Instruction:
Copy every line of the records below verbatim, omitting the picture lines.

Dataset extract:

"""

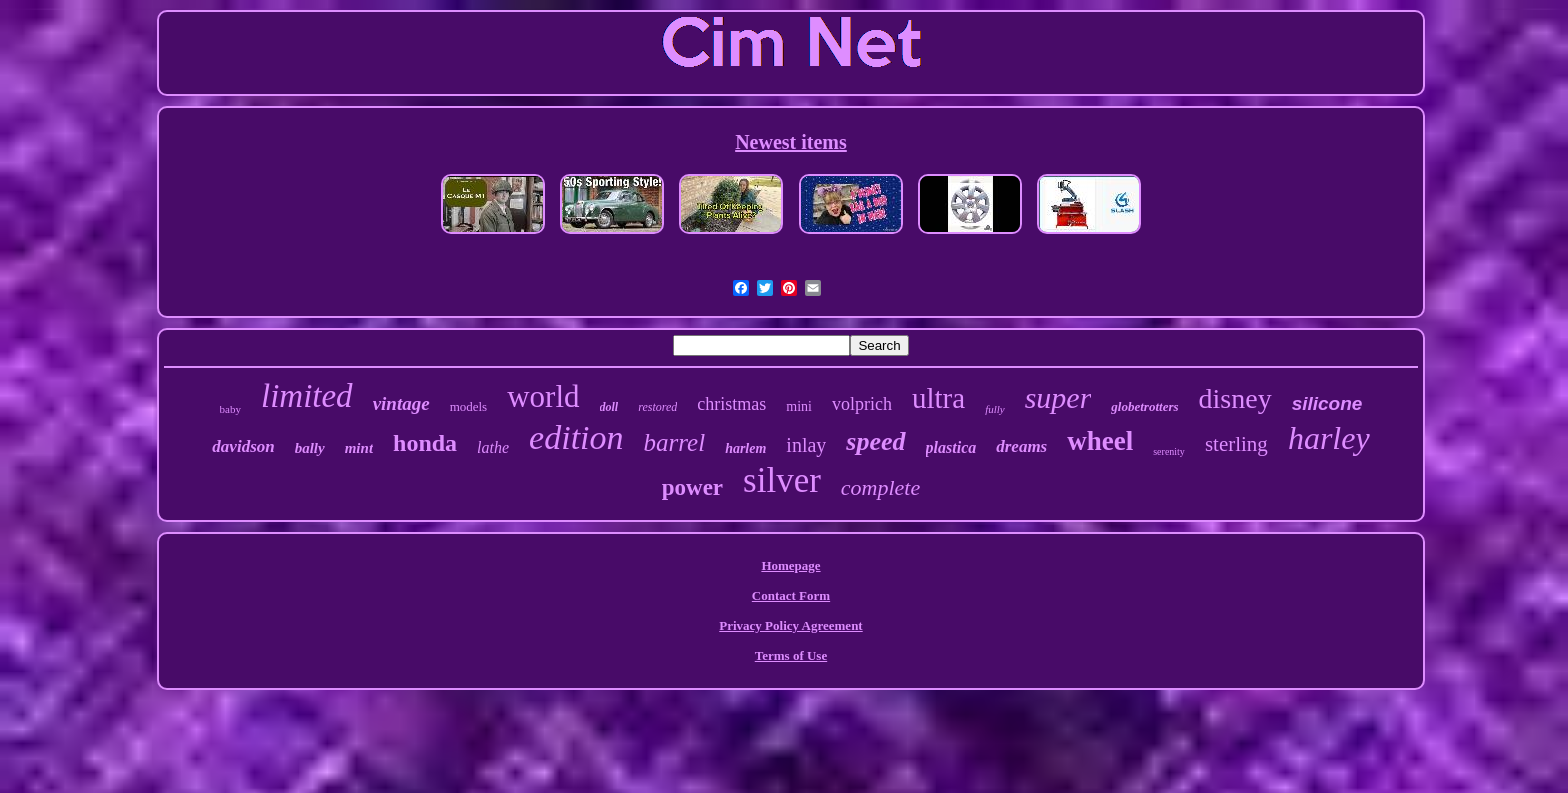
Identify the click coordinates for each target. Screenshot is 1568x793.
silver (782, 480)
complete (880, 487)
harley (1329, 438)
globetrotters (1144, 406)
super (1058, 397)
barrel (675, 442)
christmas (731, 404)
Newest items (791, 142)
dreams (1021, 446)
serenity (1169, 451)
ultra (938, 398)
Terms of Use (791, 655)
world (543, 396)
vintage (401, 403)
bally (310, 448)
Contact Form (791, 595)
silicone (1327, 403)
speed (875, 441)
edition (576, 437)
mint (359, 448)
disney (1235, 398)
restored (657, 407)
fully (995, 409)
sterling (1236, 444)
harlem (745, 448)
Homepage (790, 565)
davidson (243, 446)
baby (230, 409)
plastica (951, 447)
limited (307, 396)
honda (425, 443)
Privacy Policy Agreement (790, 625)
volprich (862, 404)
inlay (806, 445)
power (692, 487)
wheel (1100, 441)
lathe (493, 447)
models (469, 406)
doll (609, 407)
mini (799, 406)
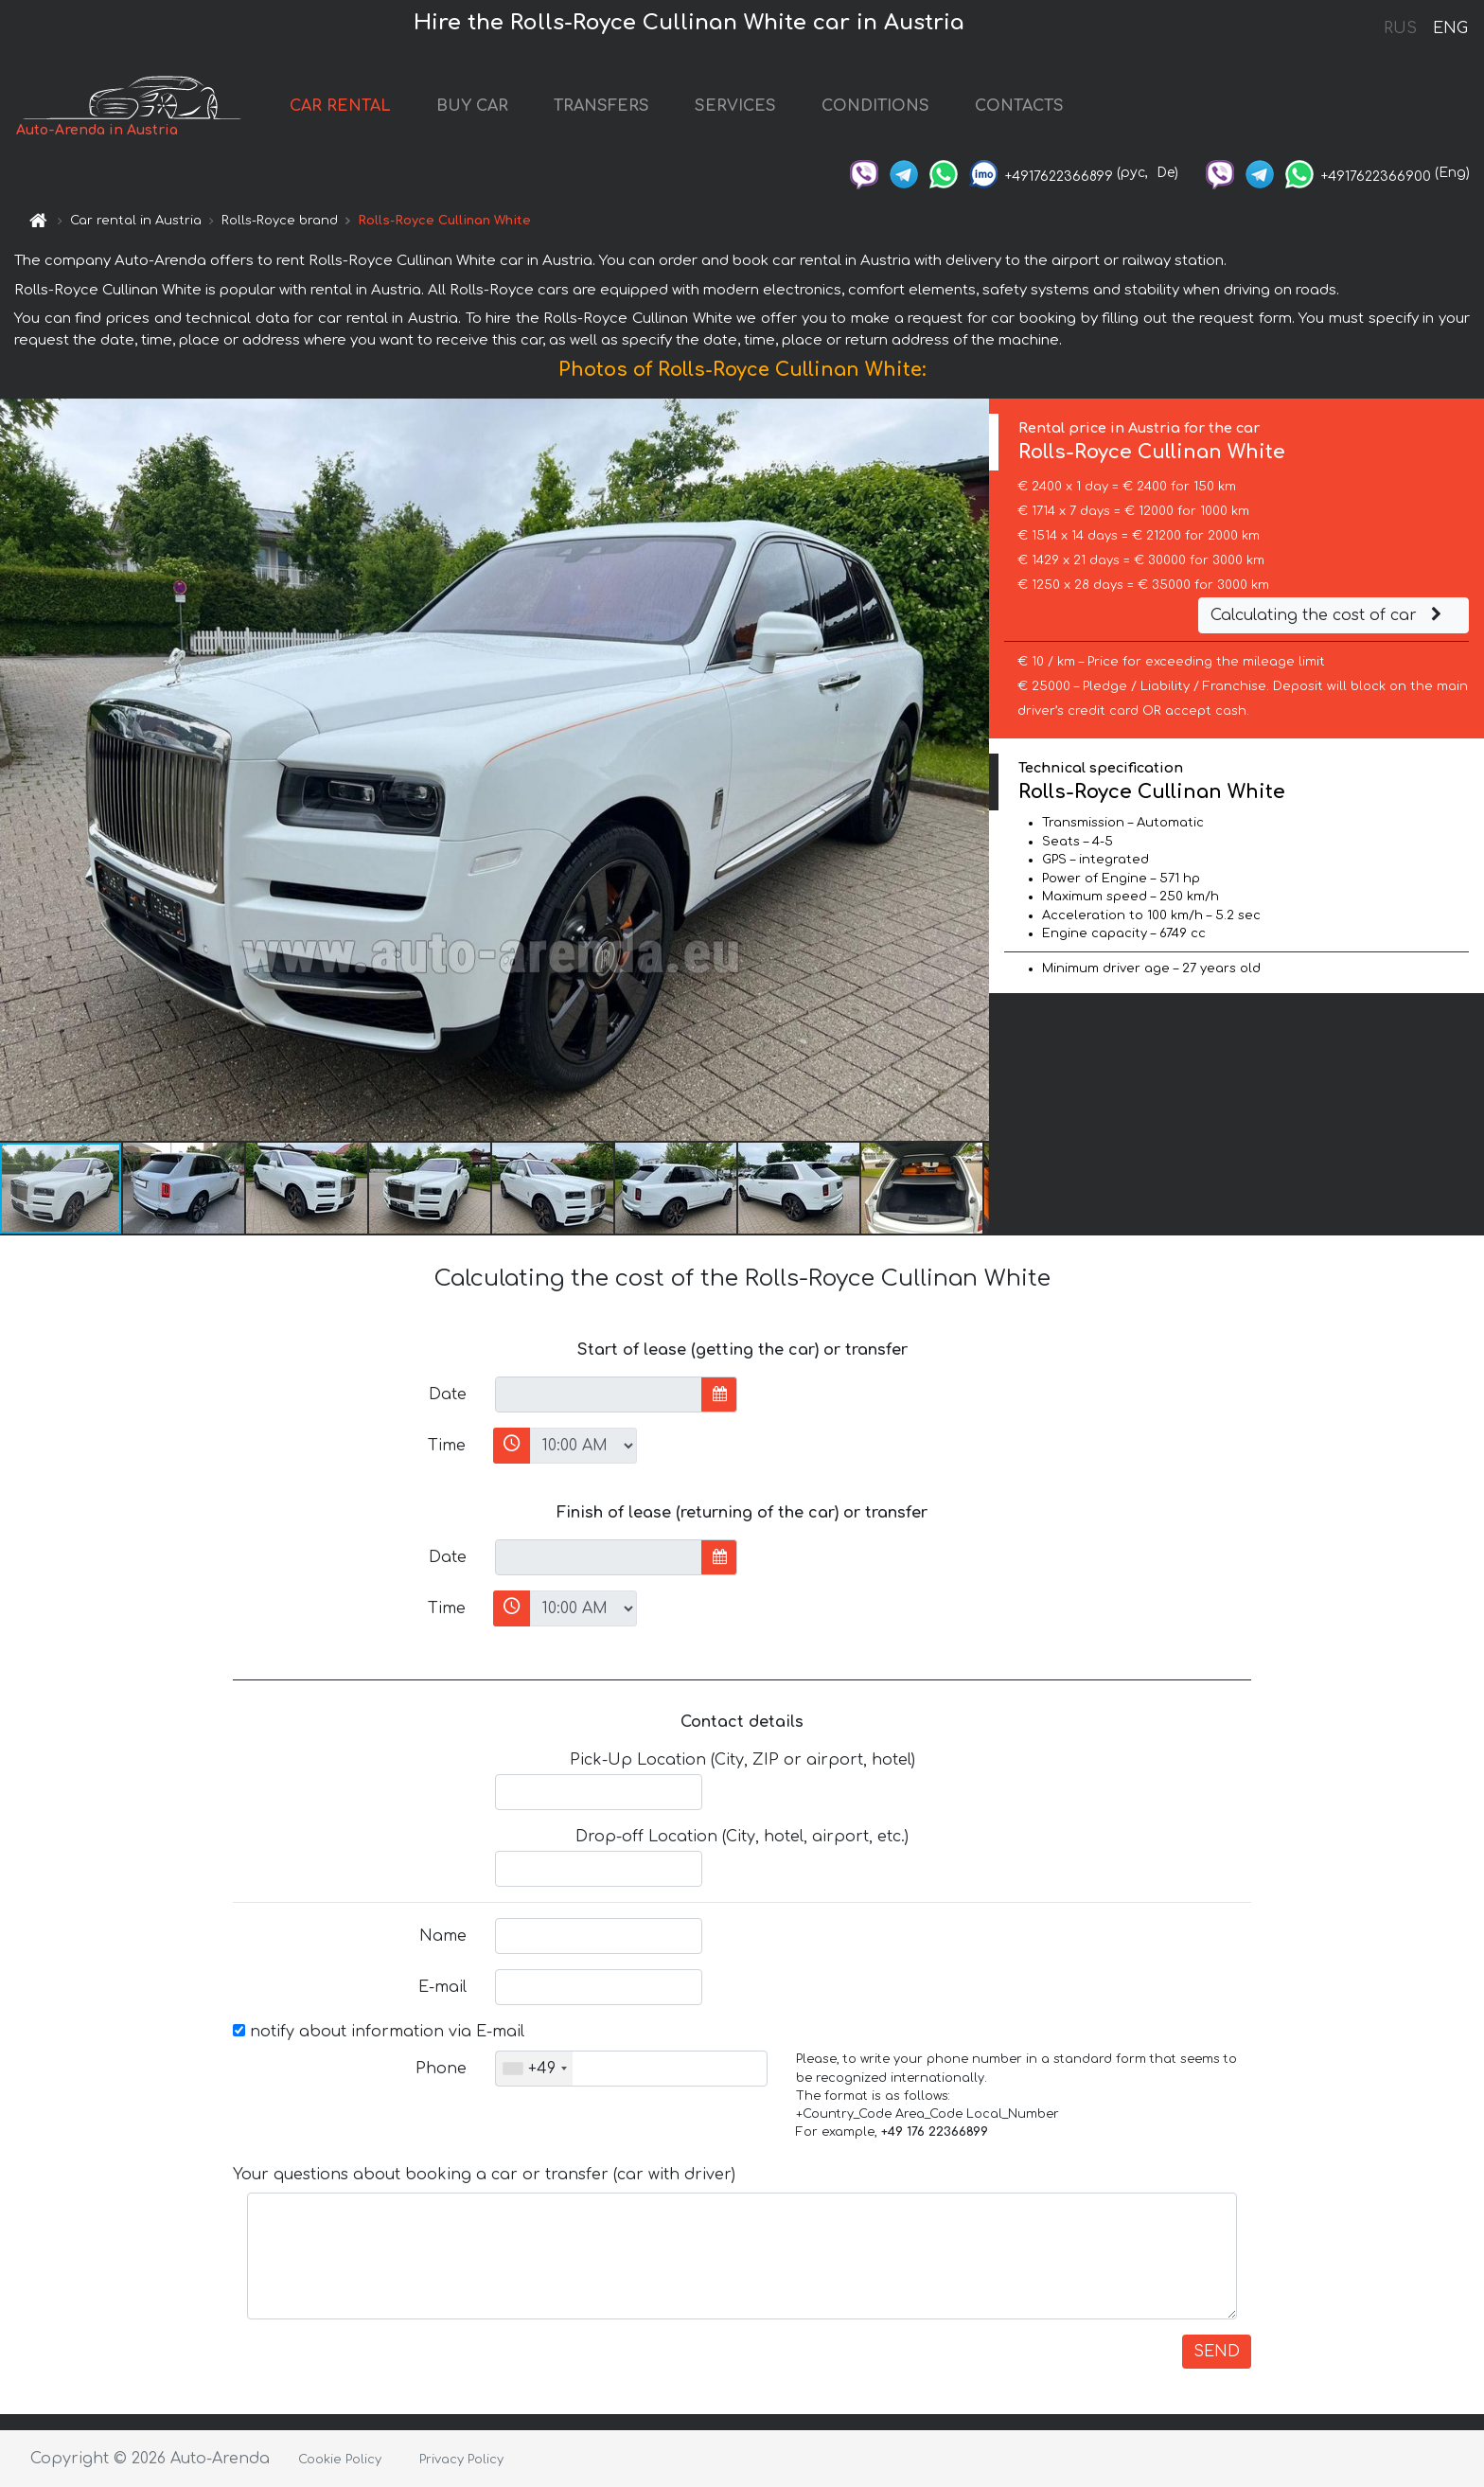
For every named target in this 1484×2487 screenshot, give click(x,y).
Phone (441, 2068)
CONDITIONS (875, 106)
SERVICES (735, 106)
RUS (1400, 28)
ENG (1450, 28)
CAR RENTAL (340, 106)
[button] (972, 770)
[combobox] (534, 2069)
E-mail (442, 1987)
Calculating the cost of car (1328, 615)
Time (447, 1445)
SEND (1216, 2351)
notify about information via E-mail (378, 2031)
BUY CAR (472, 106)
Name (443, 1936)
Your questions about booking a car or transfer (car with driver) (484, 2174)
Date (448, 1394)
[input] (598, 1394)
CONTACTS (1019, 106)
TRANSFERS (601, 106)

"""

Written answer:
Identify the click coordinates for each target. Screenshot is 1568x793.
silver (782, 480)
complete (880, 487)
harley (1329, 438)
globetrotters (1144, 406)
super (1058, 397)
barrel (675, 442)
christmas (731, 404)
Newest items (791, 142)
dreams (1021, 446)
serenity (1169, 451)
ultra (938, 398)
Terms of Use (791, 655)
world (543, 396)
vintage (401, 403)
bally (310, 448)
Contact Form (791, 595)
silicone (1327, 403)
speed (875, 441)
edition (576, 437)
mint (359, 448)
disney (1235, 398)
restored (657, 407)
fully (995, 409)
sterling (1236, 444)
harlem (745, 448)
Homepage (790, 565)
davidson (243, 446)
baby (230, 409)
plastica (951, 447)
limited (307, 396)
honda (425, 443)
Privacy Policy Agreement (790, 625)
volprich (862, 404)
inlay (806, 445)
power (692, 487)
wheel (1100, 441)
lathe (493, 447)
models (469, 406)
doll (609, 407)
mini (799, 406)
For every named target in this 1484×2487 screenshot, give click(x,y).
Phone (441, 2068)
CONDITIONS (875, 106)
SERVICES (735, 106)
RUS (1400, 28)
ENG (1450, 28)
CAR RENTAL (340, 106)
[button] (972, 770)
[combobox] (534, 2069)
E-mail (442, 1987)
Calculating the cost of car (1328, 615)
Time (447, 1445)
SEND (1216, 2351)
notify about information via E-mail (378, 2031)
BUY CAR (472, 106)
Name (443, 1936)
Your questions about booking a car or transfer (car with driver) (484, 2174)
Date (448, 1394)
[input] (598, 1394)
CONTACTS (1019, 106)
TRANSFERS (601, 106)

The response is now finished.